*YOUR INSTRUCTIONS:*
How many lines in the items below contain the word "button"? Reply with the number alone.

*RECORDS PROVIDED:*
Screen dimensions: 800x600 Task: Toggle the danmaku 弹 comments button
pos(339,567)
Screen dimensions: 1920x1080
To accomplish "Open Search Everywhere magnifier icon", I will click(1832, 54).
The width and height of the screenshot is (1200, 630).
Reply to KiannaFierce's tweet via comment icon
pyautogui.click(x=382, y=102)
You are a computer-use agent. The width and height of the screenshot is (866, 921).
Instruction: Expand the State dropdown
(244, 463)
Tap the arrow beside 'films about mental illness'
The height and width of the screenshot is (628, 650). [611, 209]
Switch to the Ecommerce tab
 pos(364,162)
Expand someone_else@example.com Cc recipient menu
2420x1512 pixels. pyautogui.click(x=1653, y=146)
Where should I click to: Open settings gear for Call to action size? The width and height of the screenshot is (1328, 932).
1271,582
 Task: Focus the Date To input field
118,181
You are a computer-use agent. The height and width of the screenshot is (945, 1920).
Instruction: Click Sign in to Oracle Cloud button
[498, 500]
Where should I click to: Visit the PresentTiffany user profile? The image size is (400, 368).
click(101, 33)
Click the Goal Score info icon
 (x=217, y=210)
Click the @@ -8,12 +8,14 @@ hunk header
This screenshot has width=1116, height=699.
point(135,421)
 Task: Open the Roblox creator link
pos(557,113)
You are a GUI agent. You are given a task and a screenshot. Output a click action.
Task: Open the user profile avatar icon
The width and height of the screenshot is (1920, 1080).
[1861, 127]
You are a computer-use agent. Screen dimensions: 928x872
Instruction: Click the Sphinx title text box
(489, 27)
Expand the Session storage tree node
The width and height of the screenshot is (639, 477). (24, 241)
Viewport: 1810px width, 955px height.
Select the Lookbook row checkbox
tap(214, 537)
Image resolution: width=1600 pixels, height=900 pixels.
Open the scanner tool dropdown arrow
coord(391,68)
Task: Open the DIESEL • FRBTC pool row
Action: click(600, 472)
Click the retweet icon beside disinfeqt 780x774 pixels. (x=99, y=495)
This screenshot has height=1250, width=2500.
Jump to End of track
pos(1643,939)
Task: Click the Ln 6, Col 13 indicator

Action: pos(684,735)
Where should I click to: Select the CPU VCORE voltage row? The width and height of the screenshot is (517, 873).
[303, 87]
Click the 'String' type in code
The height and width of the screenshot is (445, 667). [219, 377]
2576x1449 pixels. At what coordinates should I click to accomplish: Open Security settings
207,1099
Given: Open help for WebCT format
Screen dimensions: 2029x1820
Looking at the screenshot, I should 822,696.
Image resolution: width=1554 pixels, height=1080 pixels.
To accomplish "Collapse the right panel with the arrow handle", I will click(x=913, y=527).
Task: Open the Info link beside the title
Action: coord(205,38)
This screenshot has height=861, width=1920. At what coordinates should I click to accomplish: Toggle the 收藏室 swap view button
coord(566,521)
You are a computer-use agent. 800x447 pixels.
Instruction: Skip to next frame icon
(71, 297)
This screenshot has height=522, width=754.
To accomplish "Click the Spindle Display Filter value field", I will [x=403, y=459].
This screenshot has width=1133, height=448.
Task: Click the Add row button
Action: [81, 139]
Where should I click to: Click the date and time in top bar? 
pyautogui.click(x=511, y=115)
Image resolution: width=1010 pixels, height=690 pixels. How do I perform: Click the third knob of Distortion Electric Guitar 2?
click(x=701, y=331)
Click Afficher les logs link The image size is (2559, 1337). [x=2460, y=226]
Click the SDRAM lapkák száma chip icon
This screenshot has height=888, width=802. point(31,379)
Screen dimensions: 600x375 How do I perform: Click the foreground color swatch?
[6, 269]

*OUTPUT OF THE TASK:*
4